Texte à lire:
Importance de la gestion de l’inégalité de longueur des membres inférieurs

L’incidence de l’inégalité de longueur des membres inférieurs postopératoire est estimée à 20 %1 et peut être à l’origine d’une plainte fonctionnelle malgré de bons résultats sur la douleur et la fonction, avec la survenue d’une boiterie ou d’une décompensation d’une pathologie rachidienne sus-jacente. Elle est également importante sur le plan médicolégal en représentant la deuxième cause de poursuite aux États-Unis2, avec un seuil médicolégal d’inégalité de 10 mm.
Cette complication peut avoir des conséquences potentiellement graves avec un risque de luxation dans les raccourcissements importants ou des lésions nerveuses par étirement dans les allongements trop excessifs.

Consigne:
Rédigez la suite du texte ci-dessus sur l'inégalité de longueur des membres inférieurs, en reprenant après sa dernière phrase.

Données fournies:
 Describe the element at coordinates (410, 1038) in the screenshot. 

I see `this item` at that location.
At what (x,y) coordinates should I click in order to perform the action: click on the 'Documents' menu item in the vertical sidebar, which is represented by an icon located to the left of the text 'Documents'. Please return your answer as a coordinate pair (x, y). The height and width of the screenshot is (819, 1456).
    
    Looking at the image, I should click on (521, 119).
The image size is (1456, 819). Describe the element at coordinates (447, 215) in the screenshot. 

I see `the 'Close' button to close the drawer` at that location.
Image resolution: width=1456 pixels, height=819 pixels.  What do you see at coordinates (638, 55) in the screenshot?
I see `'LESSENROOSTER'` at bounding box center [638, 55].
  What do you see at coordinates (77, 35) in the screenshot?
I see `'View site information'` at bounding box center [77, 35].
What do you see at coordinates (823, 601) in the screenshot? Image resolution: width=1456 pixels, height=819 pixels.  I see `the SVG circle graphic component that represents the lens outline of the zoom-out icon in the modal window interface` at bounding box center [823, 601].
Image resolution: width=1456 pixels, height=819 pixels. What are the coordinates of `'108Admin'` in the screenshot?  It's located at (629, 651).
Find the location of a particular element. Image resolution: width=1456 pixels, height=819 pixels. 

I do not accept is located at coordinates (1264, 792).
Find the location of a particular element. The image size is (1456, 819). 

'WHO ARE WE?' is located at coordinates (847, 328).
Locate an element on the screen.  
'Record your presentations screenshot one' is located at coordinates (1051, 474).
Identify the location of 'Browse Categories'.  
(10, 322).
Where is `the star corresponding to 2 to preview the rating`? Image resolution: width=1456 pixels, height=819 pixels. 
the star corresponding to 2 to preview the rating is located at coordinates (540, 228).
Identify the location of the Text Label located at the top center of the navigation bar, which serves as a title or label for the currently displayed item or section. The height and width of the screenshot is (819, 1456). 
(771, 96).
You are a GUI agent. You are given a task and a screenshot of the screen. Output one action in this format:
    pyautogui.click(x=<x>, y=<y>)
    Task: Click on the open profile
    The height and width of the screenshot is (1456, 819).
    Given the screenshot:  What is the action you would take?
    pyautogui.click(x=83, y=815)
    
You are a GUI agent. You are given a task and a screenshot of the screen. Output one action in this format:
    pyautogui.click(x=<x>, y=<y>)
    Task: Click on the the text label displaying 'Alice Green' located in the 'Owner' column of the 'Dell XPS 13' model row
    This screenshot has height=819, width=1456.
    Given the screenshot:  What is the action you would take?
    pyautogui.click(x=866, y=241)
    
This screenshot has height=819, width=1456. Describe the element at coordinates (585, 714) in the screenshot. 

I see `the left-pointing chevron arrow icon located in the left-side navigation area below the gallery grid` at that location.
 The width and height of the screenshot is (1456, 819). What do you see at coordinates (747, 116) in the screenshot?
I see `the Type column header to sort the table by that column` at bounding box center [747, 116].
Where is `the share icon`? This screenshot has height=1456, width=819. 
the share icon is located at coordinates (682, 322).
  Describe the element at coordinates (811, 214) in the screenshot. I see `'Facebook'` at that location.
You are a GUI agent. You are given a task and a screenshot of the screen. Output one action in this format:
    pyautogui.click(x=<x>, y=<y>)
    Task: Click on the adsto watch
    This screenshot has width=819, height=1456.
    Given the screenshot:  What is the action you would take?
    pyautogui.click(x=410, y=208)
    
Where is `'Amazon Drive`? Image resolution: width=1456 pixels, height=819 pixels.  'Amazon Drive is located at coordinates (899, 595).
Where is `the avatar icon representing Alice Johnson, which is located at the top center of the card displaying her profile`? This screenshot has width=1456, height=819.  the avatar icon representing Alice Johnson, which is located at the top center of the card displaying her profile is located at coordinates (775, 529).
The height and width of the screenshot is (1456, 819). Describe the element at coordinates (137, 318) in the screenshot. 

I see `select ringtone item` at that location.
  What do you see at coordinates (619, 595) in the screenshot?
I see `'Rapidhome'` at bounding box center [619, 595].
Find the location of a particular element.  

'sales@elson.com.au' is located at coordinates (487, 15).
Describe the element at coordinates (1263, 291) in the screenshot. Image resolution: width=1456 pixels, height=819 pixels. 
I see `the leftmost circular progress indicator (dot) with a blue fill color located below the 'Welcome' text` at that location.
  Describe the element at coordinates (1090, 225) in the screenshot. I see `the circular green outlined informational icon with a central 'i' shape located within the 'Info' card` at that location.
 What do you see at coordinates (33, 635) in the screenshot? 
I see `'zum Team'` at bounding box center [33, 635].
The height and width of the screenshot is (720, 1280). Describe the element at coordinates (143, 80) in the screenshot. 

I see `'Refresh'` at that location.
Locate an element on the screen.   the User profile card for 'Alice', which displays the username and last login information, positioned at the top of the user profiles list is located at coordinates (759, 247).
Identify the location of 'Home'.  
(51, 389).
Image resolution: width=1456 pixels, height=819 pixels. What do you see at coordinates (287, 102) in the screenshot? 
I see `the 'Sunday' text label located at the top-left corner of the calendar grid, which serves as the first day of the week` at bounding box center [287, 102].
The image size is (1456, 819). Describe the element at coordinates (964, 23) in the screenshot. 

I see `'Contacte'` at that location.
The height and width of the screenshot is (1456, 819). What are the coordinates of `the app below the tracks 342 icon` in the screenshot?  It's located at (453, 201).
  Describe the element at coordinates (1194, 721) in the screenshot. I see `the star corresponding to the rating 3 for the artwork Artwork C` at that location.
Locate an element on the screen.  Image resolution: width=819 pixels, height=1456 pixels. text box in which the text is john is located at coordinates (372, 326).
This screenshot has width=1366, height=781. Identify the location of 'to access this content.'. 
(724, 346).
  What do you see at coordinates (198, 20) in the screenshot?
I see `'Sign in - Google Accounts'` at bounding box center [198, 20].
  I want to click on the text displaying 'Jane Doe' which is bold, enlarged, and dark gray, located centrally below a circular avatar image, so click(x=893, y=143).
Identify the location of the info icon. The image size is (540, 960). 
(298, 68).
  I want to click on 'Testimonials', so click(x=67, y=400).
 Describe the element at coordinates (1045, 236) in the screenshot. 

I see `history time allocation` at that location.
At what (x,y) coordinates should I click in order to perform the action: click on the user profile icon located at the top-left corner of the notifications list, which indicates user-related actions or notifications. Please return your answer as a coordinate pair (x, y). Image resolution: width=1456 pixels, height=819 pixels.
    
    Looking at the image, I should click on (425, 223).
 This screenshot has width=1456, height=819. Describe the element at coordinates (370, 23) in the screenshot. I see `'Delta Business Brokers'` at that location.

Réponse rédigée:
Gestion chirurgicale de l’inégalité de longueur des membres inférieurs

Une planification chirurgicale est systématiquement faite en préopératoire avec aujourd’hui la possibilité de recourir à des logiciels numériques de planification en 2 voire en 3 dimensions permettant une estimation très précise. L’évaluation d’une inégalité de longueur préopératoire est indispensable car la correction d’une fausse inégalité reviendrait à corriger la conséquence d’un autre trouble et risquerait de décompenser une autre pathologie.
Durant l’intervention, la gestion de la longueur est effectuée lors de la réalisation des temps osseux (la hauteur de coupe au col du fémur en particulier) qui sont dépendants de repères anatomiques prédéfinis lors de la planification et de l’expérience du chirurgien.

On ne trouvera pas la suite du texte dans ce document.